AIM OF THE EXERCISE> Begin at the line below that has "Switch to Open Template section" and stop after the line that has "145x109 pixels.". Please restate only those lines, word for word.

*** DATA SUPPLIED ***

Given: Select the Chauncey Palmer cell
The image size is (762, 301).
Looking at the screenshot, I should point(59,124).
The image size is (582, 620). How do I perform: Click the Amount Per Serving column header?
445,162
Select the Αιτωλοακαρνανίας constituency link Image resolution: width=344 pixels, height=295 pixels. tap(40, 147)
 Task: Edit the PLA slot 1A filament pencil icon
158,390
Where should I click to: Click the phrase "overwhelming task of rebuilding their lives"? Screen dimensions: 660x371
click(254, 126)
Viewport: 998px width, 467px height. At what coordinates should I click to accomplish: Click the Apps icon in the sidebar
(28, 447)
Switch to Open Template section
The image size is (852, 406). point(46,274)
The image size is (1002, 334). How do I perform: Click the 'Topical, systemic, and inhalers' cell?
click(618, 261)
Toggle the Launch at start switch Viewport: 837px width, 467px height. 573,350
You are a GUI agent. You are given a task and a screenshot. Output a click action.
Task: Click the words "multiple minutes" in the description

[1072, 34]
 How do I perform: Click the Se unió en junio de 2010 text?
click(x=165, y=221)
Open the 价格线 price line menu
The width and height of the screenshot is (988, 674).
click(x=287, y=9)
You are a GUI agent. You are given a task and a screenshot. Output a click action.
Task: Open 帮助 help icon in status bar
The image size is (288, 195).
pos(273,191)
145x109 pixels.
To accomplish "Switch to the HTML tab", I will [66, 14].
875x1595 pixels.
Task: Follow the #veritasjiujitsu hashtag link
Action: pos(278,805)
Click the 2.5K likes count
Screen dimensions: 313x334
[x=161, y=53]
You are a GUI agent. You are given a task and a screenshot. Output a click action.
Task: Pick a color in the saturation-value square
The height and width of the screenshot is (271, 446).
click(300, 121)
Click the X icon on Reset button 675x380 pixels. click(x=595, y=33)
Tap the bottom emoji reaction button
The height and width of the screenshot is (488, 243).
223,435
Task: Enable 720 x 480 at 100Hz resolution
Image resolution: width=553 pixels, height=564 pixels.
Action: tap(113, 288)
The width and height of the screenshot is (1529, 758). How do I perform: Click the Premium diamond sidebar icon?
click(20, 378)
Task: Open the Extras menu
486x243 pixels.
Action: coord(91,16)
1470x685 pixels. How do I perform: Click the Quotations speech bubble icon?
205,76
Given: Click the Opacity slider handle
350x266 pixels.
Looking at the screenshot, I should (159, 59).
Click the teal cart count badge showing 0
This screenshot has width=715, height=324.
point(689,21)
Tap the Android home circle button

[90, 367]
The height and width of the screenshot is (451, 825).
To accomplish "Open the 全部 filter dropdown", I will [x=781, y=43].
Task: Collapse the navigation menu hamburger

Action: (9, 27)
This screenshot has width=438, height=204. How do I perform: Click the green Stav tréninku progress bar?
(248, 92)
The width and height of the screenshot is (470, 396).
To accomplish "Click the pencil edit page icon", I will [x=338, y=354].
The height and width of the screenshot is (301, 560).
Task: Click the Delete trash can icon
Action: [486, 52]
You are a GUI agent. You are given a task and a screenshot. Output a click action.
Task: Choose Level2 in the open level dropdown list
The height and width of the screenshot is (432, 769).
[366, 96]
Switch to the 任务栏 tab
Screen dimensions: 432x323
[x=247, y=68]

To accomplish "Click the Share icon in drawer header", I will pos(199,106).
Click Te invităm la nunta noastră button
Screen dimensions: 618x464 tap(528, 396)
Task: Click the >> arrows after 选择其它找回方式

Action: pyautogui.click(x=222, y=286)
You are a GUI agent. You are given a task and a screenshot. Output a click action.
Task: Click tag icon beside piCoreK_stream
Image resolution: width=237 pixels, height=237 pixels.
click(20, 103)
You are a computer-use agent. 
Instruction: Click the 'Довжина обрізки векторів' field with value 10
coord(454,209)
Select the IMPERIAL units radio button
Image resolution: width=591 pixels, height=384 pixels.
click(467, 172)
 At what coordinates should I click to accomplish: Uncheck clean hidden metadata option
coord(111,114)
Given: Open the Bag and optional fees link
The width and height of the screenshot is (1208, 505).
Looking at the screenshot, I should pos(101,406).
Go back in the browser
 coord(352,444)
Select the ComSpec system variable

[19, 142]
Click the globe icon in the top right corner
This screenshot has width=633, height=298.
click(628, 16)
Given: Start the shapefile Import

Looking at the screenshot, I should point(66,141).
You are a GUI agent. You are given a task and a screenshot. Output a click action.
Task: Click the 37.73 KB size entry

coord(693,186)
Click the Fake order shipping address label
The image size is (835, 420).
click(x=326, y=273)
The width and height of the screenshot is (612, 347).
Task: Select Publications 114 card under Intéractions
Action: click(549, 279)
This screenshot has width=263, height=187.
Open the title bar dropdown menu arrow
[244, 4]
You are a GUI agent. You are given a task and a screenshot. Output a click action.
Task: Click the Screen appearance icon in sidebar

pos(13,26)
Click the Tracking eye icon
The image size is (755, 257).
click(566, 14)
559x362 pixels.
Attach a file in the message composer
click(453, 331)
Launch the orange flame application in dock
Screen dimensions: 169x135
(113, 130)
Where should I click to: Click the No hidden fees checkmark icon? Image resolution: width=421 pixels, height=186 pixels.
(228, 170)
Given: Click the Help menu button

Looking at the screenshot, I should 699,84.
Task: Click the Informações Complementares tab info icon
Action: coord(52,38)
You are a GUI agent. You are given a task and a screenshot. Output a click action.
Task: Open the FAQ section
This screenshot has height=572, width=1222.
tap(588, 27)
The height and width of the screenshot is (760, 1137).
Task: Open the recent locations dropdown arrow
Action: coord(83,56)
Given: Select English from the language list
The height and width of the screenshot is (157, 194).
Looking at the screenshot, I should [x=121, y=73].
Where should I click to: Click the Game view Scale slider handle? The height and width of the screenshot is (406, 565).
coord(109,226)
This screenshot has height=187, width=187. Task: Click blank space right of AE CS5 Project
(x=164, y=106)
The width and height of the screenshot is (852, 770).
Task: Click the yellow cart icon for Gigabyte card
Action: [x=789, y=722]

***

ANSWER SECTION>
Switch to Open Template section
The image size is (852, 406). point(46,274)
The image size is (1002, 334). How do I perform: Click the 'Topical, systemic, and inhalers' cell?
click(618, 261)
Toggle the Launch at start switch Viewport: 837px width, 467px height. 573,350
You are a GUI agent. You are given a task and a screenshot. Output a click action.
Task: Click the words "multiple minutes" in the description

[1072, 34]
 How do I perform: Click the Se unió en junio de 2010 text?
click(x=165, y=221)
Open the 价格线 price line menu
The width and height of the screenshot is (988, 674).
click(x=287, y=9)
You are a GUI agent. You are given a task and a screenshot. Output a click action.
Task: Open 帮助 help icon in status bar
The image size is (288, 195).
pos(273,191)
145x109 pixels.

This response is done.